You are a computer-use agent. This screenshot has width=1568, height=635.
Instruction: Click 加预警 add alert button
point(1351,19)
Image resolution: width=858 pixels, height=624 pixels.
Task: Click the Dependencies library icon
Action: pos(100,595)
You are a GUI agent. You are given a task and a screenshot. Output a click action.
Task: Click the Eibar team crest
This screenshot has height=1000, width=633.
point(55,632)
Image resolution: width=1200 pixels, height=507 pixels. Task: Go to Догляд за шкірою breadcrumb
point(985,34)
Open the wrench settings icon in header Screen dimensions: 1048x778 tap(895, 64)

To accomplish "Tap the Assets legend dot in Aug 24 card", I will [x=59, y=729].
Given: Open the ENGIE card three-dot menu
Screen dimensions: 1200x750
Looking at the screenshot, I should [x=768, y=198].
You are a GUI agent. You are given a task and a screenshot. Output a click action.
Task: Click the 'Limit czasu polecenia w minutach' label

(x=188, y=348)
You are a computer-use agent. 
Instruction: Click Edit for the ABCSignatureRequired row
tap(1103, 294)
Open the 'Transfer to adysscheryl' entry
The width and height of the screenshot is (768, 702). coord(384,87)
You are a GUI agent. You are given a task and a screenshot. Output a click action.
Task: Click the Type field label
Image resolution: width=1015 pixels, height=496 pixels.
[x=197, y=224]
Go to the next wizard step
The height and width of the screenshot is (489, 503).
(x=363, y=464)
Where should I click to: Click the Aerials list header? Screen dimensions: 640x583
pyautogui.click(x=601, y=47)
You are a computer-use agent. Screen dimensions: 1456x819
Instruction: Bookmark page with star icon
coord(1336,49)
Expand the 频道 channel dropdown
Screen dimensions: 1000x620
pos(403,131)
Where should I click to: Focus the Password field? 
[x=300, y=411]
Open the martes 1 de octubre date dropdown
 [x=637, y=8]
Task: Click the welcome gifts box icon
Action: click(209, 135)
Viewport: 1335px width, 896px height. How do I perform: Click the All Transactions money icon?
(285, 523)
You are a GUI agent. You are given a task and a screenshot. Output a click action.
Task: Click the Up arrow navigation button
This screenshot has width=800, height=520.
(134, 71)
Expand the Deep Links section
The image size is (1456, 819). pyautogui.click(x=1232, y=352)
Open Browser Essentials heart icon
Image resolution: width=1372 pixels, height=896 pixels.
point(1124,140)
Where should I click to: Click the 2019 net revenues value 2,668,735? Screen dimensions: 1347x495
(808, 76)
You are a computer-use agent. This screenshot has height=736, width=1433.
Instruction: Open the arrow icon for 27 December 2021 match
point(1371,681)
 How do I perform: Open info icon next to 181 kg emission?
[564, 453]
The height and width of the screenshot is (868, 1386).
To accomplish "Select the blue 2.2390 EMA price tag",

^^^^^^^^^^^^^^^^

Copy every one of the entries above word for word, keeping each line as it appears.

_Complete response:_
You are a computer-use agent. This screenshot has width=1568, height=635.
Instruction: Click 加预警 add alert button
point(1351,19)
Image resolution: width=858 pixels, height=624 pixels.
Task: Click the Dependencies library icon
Action: pos(100,595)
You are a GUI agent. You are given a task and a screenshot. Output a click action.
Task: Click the Eibar team crest
This screenshot has height=1000, width=633.
point(55,632)
Image resolution: width=1200 pixels, height=507 pixels. Task: Go to Догляд за шкірою breadcrumb
point(985,34)
Open the wrench settings icon in header Screen dimensions: 1048x778 tap(895, 64)

To accomplish "Tap the Assets legend dot in Aug 24 card", I will [x=59, y=729].
Given: Open the ENGIE card three-dot menu
Screen dimensions: 1200x750
Looking at the screenshot, I should [x=768, y=198].
You are a GUI agent. You are given a task and a screenshot. Output a click action.
Task: Click the 'Limit czasu polecenia w minutach' label

(x=188, y=348)
You are a computer-use agent. 
Instruction: Click Edit for the ABCSignatureRequired row
tap(1103, 294)
Open the 'Transfer to adysscheryl' entry
The width and height of the screenshot is (768, 702). coord(384,87)
You are a GUI agent. You are given a task and a screenshot. Output a click action.
Task: Click the Type field label
Image resolution: width=1015 pixels, height=496 pixels.
[x=197, y=224]
Go to the next wizard step
The height and width of the screenshot is (489, 503).
(x=363, y=464)
Where should I click to: Click the Aerials list header? Screen dimensions: 640x583
pyautogui.click(x=601, y=47)
You are a computer-use agent. Screen dimensions: 1456x819
Instruction: Bookmark page with star icon
coord(1336,49)
Expand the 频道 channel dropdown
Screen dimensions: 1000x620
pos(403,131)
Where should I click to: Focus the Password field? 
[x=300, y=411]
Open the martes 1 de octubre date dropdown
 [x=637, y=8]
Task: Click the welcome gifts box icon
Action: click(209, 135)
Viewport: 1335px width, 896px height. How do I perform: Click the All Transactions money icon?
(285, 523)
You are a GUI agent. You are given a task and a screenshot. Output a click action.
Task: Click the Up arrow navigation button
This screenshot has width=800, height=520.
(134, 71)
Expand the Deep Links section
The image size is (1456, 819). pyautogui.click(x=1232, y=352)
Open Browser Essentials heart icon
Image resolution: width=1372 pixels, height=896 pixels.
point(1124,140)
Where should I click to: Click the 2019 net revenues value 2,668,735? Screen dimensions: 1347x495
(808, 76)
You are a computer-use agent. This screenshot has height=736, width=1433.
Instruction: Open the arrow icon for 27 December 2021 match
point(1371,681)
 How do I perform: Open info icon next to 181 kg emission?
[564, 453]
The height and width of the screenshot is (868, 1386).
To accomplish "Select the blue 2.2390 EMA price tag",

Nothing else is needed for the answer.